— Begin Information shown —

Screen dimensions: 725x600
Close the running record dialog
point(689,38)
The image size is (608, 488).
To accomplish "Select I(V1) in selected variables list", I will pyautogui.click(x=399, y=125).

— End Information shown —

■ **The exercise**
Write out the lines above exactly as they appear, without changing anything.

■ **Correct answer**
Screen dimensions: 725x600
Close the running record dialog
point(689,38)
The image size is (608, 488).
To accomplish "Select I(V1) in selected variables list", I will pyautogui.click(x=399, y=125).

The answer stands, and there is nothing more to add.